◆ DOCUMENT:
--- --- ---

Nepali Times
DANIEL LAK
Here And There
Stuck in the throat


DANIEL LAK


It may be somewhat unkind, not to mention late, to reflect upon something that moved me powerfully at the Kathmandu International Mountain Film Festival, now sadly over. But here goes. The film was Genghis Blues, made by two young Americans, Adrian and Roko Belic. And I can't get it out of my mind.

Genghis Blues purports to be a documentary but it is actually an intense and entertaining exploration of the human spirit. Any passing resemblance to a serious work of journalism is in the eye of the beholder, certainly not this one. It was a delight to watch, and I've never before seen a documentary that I could describe that way. It tells the tale of Paul Pena, a blind, blues musician from Cape Verde via Boston, and his journey to the heart of Asia. Pena develops an unlikely passion for the deeply eerie throatsinging from the obscure central Asian land of Tuva-the place that spawned Genghis Khan's most respected general and little else in the intervening years. Except for that music. It defies the power of words to describe Tuvan throatsinging save to say that there is no place for a space or a hyphen between those two syllables.

Tuvan throatsingers hold and sustain impossible notes, below their voice boxes. They are able to produces sounds an octave lower or higher than their own voices. It's an impossible thing to imagine without actually hearing the keening, gut-wrenching sounds that these people can produce.

Paul Pena, stuck in a perpetual bluesman's rut and plunged into deep depression by the death of his wife, stumbles onto throatsinging while whirling a shortwave dial one dark night in 1980s San Francisco. He takes to it like a junkie to a new drug, and soon teaches himself Kargyraa, the lowest, most rumbling sounds of the four types of throatsinging. As a man with the blues, he already knew how to hit the low notes. Kargyraa plunges him into musical depths unplumbed by anyone outside of the vast steppes of Tuva.

--- --- ---

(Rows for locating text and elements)

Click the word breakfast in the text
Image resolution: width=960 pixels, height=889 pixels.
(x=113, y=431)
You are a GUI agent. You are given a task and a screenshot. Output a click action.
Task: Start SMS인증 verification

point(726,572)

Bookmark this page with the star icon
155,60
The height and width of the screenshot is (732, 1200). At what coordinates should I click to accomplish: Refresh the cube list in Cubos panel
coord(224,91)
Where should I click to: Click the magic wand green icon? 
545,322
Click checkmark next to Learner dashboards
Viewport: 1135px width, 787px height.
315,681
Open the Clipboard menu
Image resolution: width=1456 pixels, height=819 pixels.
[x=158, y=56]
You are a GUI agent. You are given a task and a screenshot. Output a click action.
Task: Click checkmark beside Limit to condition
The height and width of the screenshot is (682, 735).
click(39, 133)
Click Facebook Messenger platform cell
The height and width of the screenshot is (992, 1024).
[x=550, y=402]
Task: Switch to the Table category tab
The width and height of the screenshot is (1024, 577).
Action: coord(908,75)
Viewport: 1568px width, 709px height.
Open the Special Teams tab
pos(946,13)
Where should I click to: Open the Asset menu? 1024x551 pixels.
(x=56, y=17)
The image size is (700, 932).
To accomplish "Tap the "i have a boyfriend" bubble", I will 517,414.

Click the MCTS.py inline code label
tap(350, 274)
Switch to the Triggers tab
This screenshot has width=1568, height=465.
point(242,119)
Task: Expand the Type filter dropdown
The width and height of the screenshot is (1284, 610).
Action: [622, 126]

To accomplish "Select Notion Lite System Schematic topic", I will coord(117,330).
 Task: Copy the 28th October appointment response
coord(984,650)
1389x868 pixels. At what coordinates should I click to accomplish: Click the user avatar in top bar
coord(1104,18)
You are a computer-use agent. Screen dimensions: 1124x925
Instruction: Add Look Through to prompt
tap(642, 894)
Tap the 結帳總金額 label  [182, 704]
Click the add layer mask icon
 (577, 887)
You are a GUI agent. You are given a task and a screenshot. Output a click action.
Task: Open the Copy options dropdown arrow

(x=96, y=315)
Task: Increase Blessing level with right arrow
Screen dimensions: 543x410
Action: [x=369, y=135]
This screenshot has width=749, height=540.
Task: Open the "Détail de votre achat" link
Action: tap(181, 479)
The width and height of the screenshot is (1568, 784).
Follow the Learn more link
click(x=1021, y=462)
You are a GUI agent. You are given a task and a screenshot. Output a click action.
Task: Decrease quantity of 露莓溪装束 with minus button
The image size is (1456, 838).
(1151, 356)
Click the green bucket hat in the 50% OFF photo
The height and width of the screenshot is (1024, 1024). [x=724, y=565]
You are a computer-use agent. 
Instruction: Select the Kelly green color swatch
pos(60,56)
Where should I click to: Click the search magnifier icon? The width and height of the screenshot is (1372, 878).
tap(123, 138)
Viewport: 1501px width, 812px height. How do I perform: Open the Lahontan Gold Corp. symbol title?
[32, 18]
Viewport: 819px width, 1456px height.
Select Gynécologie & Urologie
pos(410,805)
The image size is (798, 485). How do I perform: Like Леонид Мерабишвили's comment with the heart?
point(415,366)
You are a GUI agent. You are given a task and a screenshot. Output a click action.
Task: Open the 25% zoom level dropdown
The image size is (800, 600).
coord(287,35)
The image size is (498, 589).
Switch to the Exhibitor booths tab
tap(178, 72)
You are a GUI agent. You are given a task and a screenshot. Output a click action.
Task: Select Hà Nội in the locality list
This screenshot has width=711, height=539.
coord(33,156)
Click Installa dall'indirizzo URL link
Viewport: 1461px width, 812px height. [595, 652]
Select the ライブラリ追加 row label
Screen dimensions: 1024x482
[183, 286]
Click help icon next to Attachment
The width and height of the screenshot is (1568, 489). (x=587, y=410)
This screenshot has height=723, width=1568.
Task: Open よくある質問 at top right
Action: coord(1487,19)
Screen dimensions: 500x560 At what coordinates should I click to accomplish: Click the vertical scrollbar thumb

--- --- ---

◆ YOUR OBJECTIVE: In the column above, which of the four types of throatsinging did Paul Pena teach himself?

◆ ANSWER: Kargyraa